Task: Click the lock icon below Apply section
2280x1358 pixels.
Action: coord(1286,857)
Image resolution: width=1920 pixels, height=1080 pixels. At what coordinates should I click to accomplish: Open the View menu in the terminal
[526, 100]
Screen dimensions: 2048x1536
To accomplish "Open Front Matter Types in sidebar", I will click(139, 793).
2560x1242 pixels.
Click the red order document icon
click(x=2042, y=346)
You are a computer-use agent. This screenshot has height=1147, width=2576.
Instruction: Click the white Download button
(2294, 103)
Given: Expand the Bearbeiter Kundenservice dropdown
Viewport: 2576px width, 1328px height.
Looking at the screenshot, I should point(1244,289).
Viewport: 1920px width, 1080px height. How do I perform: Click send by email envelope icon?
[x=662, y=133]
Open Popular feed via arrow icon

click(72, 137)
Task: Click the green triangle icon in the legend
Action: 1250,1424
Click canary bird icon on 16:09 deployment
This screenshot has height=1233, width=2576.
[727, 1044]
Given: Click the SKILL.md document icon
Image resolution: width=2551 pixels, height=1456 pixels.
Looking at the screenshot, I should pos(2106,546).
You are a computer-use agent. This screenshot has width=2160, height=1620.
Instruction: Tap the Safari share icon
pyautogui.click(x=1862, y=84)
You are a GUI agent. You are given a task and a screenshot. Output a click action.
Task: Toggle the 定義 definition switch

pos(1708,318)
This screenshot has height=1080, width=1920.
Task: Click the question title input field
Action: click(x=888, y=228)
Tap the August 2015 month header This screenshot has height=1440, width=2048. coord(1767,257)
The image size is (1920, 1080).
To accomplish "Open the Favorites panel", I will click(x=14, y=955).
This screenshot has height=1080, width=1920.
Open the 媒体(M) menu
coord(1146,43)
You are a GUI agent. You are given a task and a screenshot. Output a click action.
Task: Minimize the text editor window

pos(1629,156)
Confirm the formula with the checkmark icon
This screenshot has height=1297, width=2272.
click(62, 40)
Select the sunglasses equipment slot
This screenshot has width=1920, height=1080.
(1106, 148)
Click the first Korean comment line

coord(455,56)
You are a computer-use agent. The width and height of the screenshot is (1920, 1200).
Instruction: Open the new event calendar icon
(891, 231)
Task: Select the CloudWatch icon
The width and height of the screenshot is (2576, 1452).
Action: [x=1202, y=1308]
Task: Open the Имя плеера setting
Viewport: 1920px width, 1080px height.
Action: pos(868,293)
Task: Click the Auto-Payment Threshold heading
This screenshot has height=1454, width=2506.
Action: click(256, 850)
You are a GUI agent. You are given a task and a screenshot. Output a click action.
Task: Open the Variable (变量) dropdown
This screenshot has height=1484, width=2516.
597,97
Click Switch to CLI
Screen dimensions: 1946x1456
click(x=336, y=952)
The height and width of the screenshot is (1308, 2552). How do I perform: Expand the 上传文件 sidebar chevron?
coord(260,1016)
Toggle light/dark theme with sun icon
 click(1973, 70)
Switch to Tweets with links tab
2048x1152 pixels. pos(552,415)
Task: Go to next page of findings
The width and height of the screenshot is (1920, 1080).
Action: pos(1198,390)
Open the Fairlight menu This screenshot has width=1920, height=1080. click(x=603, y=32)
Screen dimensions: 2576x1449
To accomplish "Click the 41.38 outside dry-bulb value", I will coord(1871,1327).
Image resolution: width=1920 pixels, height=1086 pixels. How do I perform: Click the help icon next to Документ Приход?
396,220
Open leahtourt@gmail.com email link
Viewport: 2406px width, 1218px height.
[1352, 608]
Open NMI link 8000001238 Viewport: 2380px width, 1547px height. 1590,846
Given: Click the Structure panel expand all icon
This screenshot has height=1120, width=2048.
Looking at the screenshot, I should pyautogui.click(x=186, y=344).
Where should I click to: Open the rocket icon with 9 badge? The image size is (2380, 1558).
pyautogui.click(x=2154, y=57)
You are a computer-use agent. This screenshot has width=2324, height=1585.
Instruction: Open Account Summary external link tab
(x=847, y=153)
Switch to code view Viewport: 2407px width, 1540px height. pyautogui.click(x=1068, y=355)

________________________________________

Task prompt —
Your answer must be the records above, repeated exactly.

Reply to the exercise —
Task: Click the lock icon below Apply section
2280x1358 pixels.
Action: coord(1286,857)
Image resolution: width=1920 pixels, height=1080 pixels. At what coordinates should I click to accomplish: Open the View menu in the terminal
[526, 100]
Screen dimensions: 2048x1536
To accomplish "Open Front Matter Types in sidebar", I will click(139, 793).
2560x1242 pixels.
Click the red order document icon
click(x=2042, y=346)
You are a computer-use agent. This screenshot has height=1147, width=2576.
Instruction: Click the white Download button
(2294, 103)
Given: Expand the Bearbeiter Kundenservice dropdown
Viewport: 2576px width, 1328px height.
Looking at the screenshot, I should point(1244,289).
Viewport: 1920px width, 1080px height. How do I perform: Click send by email envelope icon?
[x=662, y=133]
Open Popular feed via arrow icon

click(72, 137)
Task: Click the green triangle icon in the legend
Action: 1250,1424
Click canary bird icon on 16:09 deployment
This screenshot has height=1233, width=2576.
[727, 1044]
Given: Click the SKILL.md document icon
Image resolution: width=2551 pixels, height=1456 pixels.
Looking at the screenshot, I should pos(2106,546).
You are a computer-use agent. This screenshot has width=2160, height=1620.
Instruction: Tap the Safari share icon
pyautogui.click(x=1862, y=84)
You are a GUI agent. You are given a task and a screenshot. Output a click action.
Task: Toggle the 定義 definition switch

pos(1708,318)
This screenshot has height=1080, width=1920.
Task: Click the question title input field
Action: click(x=888, y=228)
Tap the August 2015 month header This screenshot has height=1440, width=2048. coord(1767,257)
The image size is (1920, 1080).
To accomplish "Open the Favorites panel", I will click(x=14, y=955).
This screenshot has height=1080, width=1920.
Open the 媒体(M) menu
coord(1146,43)
You are a GUI agent. You are given a task and a screenshot. Output a click action.
Task: Minimize the text editor window

pos(1629,156)
Confirm the formula with the checkmark icon
This screenshot has height=1297, width=2272.
click(62, 40)
Select the sunglasses equipment slot
This screenshot has width=1920, height=1080.
(1106, 148)
Click the first Korean comment line

coord(455,56)
You are a computer-use agent. The width and height of the screenshot is (1920, 1200).
Instruction: Open the new event calendar icon
(891, 231)
Task: Select the CloudWatch icon
The width and height of the screenshot is (2576, 1452).
Action: [x=1202, y=1308]
Task: Open the Имя плеера setting
Viewport: 1920px width, 1080px height.
Action: pos(868,293)
Task: Click the Auto-Payment Threshold heading
This screenshot has height=1454, width=2506.
Action: click(256, 850)
You are a GUI agent. You are given a task and a screenshot. Output a click action.
Task: Open the Variable (变量) dropdown
This screenshot has height=1484, width=2516.
597,97
Click Switch to CLI
Screen dimensions: 1946x1456
click(x=336, y=952)
The height and width of the screenshot is (1308, 2552). How do I perform: Expand the 上传文件 sidebar chevron?
coord(260,1016)
Toggle light/dark theme with sun icon
 click(1973, 70)
Switch to Tweets with links tab
2048x1152 pixels. pos(552,415)
Task: Go to next page of findings
The width and height of the screenshot is (1920, 1080).
Action: pos(1198,390)
Open the Fairlight menu This screenshot has width=1920, height=1080. click(x=603, y=32)
Screen dimensions: 2576x1449
To accomplish "Click the 41.38 outside dry-bulb value", I will coord(1871,1327).
Image resolution: width=1920 pixels, height=1086 pixels. How do I perform: Click the help icon next to Документ Приход?
396,220
Open leahtourt@gmail.com email link
Viewport: 2406px width, 1218px height.
[1352, 608]
Open NMI link 8000001238 Viewport: 2380px width, 1547px height. 1590,846
Given: Click the Structure panel expand all icon
This screenshot has height=1120, width=2048.
Looking at the screenshot, I should pyautogui.click(x=186, y=344).
Where should I click to: Open the rocket icon with 9 badge? The image size is (2380, 1558).
pyautogui.click(x=2154, y=57)
You are a computer-use agent. This screenshot has width=2324, height=1585.
Instruction: Open Account Summary external link tab
(x=847, y=153)
Switch to code view Viewport: 2407px width, 1540px height. pyautogui.click(x=1068, y=355)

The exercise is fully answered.